Work to do
Retype every line of the data below, keeping each character unchanged.

Extracted data entries
* Begin *

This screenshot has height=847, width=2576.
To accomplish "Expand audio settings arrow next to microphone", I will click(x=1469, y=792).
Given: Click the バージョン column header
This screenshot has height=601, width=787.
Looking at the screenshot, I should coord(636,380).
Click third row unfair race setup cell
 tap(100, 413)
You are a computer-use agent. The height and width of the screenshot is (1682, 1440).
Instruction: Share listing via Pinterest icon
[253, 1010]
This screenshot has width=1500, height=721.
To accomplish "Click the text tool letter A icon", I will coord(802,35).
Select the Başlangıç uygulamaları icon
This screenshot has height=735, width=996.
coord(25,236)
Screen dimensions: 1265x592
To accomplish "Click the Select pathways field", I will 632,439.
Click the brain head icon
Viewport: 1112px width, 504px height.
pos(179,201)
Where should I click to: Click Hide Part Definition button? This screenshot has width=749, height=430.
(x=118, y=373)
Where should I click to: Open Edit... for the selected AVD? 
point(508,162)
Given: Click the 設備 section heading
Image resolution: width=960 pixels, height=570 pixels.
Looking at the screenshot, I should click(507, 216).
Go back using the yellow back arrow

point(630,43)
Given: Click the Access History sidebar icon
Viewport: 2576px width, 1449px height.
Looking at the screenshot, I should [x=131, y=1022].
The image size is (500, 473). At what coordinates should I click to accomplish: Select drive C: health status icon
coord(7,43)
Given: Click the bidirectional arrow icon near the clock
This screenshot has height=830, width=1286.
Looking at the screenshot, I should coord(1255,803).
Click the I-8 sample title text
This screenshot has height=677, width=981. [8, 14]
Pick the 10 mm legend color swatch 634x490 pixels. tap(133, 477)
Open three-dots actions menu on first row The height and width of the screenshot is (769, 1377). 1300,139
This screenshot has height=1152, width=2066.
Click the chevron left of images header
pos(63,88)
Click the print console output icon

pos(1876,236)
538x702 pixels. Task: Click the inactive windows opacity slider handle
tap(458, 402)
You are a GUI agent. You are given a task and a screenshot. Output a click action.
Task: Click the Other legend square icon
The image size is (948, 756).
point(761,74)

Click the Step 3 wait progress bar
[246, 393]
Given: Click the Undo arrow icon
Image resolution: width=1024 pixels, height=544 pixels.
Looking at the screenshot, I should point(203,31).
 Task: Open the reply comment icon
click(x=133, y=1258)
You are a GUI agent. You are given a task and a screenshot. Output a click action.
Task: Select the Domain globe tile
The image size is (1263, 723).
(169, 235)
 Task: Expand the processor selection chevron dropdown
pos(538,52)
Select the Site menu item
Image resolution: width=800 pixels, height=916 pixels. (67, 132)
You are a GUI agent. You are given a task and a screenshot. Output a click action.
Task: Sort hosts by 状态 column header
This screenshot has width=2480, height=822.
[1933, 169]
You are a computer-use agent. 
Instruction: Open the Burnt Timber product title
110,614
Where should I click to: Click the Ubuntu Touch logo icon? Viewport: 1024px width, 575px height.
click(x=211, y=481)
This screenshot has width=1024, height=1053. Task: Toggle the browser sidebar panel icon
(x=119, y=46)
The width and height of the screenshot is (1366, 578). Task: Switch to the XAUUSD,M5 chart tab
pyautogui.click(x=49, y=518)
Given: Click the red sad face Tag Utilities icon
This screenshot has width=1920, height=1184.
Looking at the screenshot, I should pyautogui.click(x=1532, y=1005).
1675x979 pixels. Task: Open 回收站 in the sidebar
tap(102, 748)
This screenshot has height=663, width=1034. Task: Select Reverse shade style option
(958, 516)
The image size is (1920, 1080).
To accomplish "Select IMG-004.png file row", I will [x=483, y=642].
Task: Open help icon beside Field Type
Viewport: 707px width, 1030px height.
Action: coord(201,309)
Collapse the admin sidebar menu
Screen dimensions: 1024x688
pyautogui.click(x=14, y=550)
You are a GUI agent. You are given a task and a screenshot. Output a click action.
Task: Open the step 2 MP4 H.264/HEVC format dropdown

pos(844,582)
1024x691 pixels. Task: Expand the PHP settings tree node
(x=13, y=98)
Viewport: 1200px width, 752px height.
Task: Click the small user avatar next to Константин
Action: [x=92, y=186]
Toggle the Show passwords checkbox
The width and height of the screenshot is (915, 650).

* End *

Solved exercise
This screenshot has height=847, width=2576.
To accomplish "Expand audio settings arrow next to microphone", I will click(x=1469, y=792).
Given: Click the バージョン column header
This screenshot has height=601, width=787.
Looking at the screenshot, I should coord(636,380).
Click third row unfair race setup cell
 tap(100, 413)
You are a computer-use agent. The height and width of the screenshot is (1682, 1440).
Instruction: Share listing via Pinterest icon
[253, 1010]
This screenshot has width=1500, height=721.
To accomplish "Click the text tool letter A icon", I will coord(802,35).
Select the Başlangıç uygulamaları icon
This screenshot has height=735, width=996.
coord(25,236)
Screen dimensions: 1265x592
To accomplish "Click the Select pathways field", I will 632,439.
Click the brain head icon
Viewport: 1112px width, 504px height.
pos(179,201)
Where should I click to: Click Hide Part Definition button? This screenshot has width=749, height=430.
(x=118, y=373)
Where should I click to: Open Edit... for the selected AVD? 
point(508,162)
Given: Click the 設備 section heading
Image resolution: width=960 pixels, height=570 pixels.
Looking at the screenshot, I should click(507, 216).
Go back using the yellow back arrow

point(630,43)
Given: Click the Access History sidebar icon
Viewport: 2576px width, 1449px height.
Looking at the screenshot, I should [x=131, y=1022].
The image size is (500, 473). At what coordinates should I click to accomplish: Select drive C: health status icon
coord(7,43)
Given: Click the bidirectional arrow icon near the clock
This screenshot has height=830, width=1286.
Looking at the screenshot, I should coord(1255,803).
Click the I-8 sample title text
This screenshot has height=677, width=981. [8, 14]
Pick the 10 mm legend color swatch 634x490 pixels. tap(133, 477)
Open three-dots actions menu on first row The height and width of the screenshot is (769, 1377). 1300,139
This screenshot has height=1152, width=2066.
Click the chevron left of images header
pos(63,88)
Click the print console output icon

pos(1876,236)
538x702 pixels. Task: Click the inactive windows opacity slider handle
tap(458, 402)
You are a GUI agent. You are given a task and a screenshot. Output a click action.
Task: Click the Other legend square icon
The image size is (948, 756).
point(761,74)

Click the Step 3 wait progress bar
[246, 393]
Given: Click the Undo arrow icon
Image resolution: width=1024 pixels, height=544 pixels.
Looking at the screenshot, I should point(203,31).
 Task: Open the reply comment icon
click(x=133, y=1258)
You are a GUI agent. You are given a task and a screenshot. Output a click action.
Task: Select the Domain globe tile
The image size is (1263, 723).
(169, 235)
 Task: Expand the processor selection chevron dropdown
pos(538,52)
Select the Site menu item
Image resolution: width=800 pixels, height=916 pixels. (67, 132)
You are a GUI agent. You are given a task and a screenshot. Output a click action.
Task: Sort hosts by 状态 column header
This screenshot has width=2480, height=822.
[1933, 169]
You are a computer-use agent. 
Instruction: Open the Burnt Timber product title
110,614
Where should I click to: Click the Ubuntu Touch logo icon? Viewport: 1024px width, 575px height.
click(x=211, y=481)
This screenshot has width=1024, height=1053. Task: Toggle the browser sidebar panel icon
(x=119, y=46)
The width and height of the screenshot is (1366, 578). Task: Switch to the XAUUSD,M5 chart tab
pyautogui.click(x=49, y=518)
Given: Click the red sad face Tag Utilities icon
This screenshot has width=1920, height=1184.
Looking at the screenshot, I should pyautogui.click(x=1532, y=1005).
1675x979 pixels. Task: Open 回收站 in the sidebar
tap(102, 748)
This screenshot has height=663, width=1034. Task: Select Reverse shade style option
(958, 516)
The image size is (1920, 1080).
To accomplish "Select IMG-004.png file row", I will [x=483, y=642].
Task: Open help icon beside Field Type
Viewport: 707px width, 1030px height.
Action: coord(201,309)
Collapse the admin sidebar menu
Screen dimensions: 1024x688
pyautogui.click(x=14, y=550)
You are a GUI agent. You are given a task and a screenshot. Output a click action.
Task: Open the step 2 MP4 H.264/HEVC format dropdown

pos(844,582)
1024x691 pixels. Task: Expand the PHP settings tree node
(x=13, y=98)
Viewport: 1200px width, 752px height.
Task: Click the small user avatar next to Константин
Action: [x=92, y=186]
Toggle the Show passwords checkbox
The width and height of the screenshot is (915, 650).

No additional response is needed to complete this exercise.